Graphic Design – Now in Production aims to do just that, looking at how things have changed since the turn of the millennium, as widely-available creative software democratises the methods if not the skills, and user generated content blurs traditional boundaries. Meanwhile the rise of the polygot who works across several disciplines has challenged the way designers are seen, and see themselves.
First shown at the Walker Art Center late last year, this week it opens in New York at the Smithsonian’s Cooper-Hewitt National Design Museum designed by heavyweight studio Project Projects.
According the organisers, the show, “explores the worlds of design-driven magazines, newspapers, books and posters; the expansion of branding programs for corporations, institutions and subcultures; the entrepreneurial spirit of designer-produced goods; the renaissance in digital typeface design; the storytelling potential of film and television titling sequences; and the transformation of raw data into compelling information narratives.”

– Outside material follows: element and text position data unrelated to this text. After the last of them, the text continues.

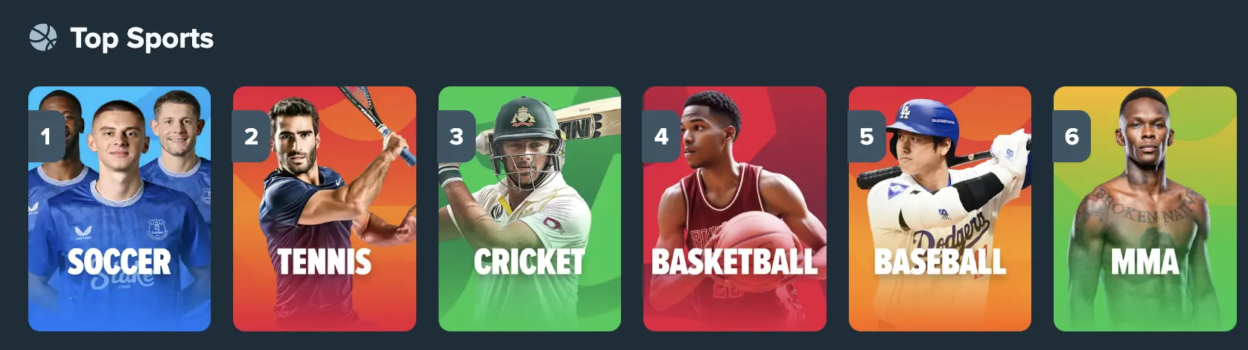Open the SOCCER label on the blue card
This screenshot has height=350, width=1248.
[x=119, y=261]
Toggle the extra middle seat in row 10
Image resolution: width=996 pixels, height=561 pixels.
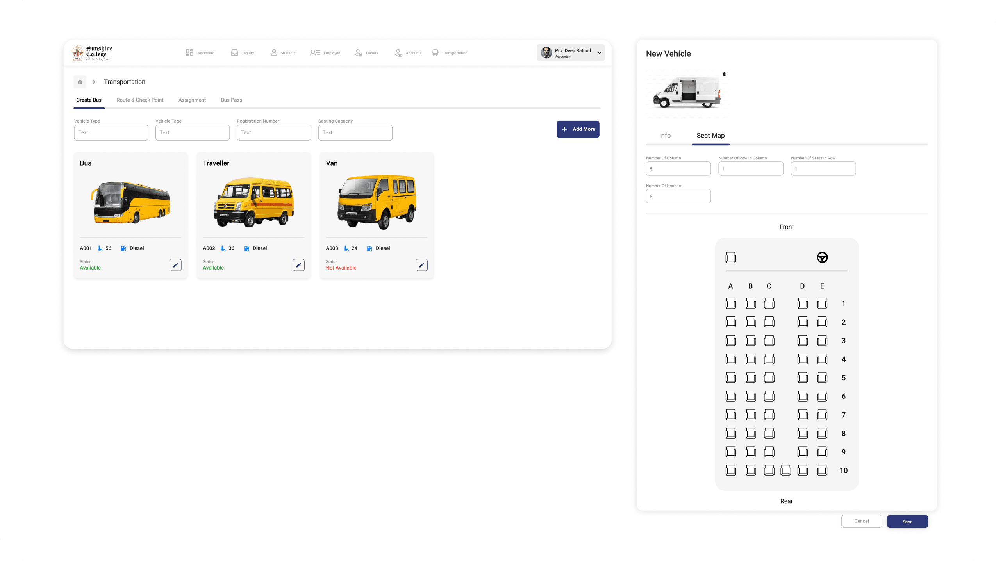(x=785, y=470)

The curatorial team sees leading museum experts joined by Jeremy Leslie of MagCulture and Ian Albison of Art of the Title bringing an eclectic mix of voices to the selection and organisation of the exhibits. Bill Moggrdidge, director of the museum said: "This ambitious exhibition looks at cutting edge ideas and breaking cultural revolutions in the world of graphic design. Focusing on design in the 21st century, this exhibition provides insight into the phenomena shaping culture today and transforming traditional conceptions of graphic design practice.”
The show runs May 26 until September 3.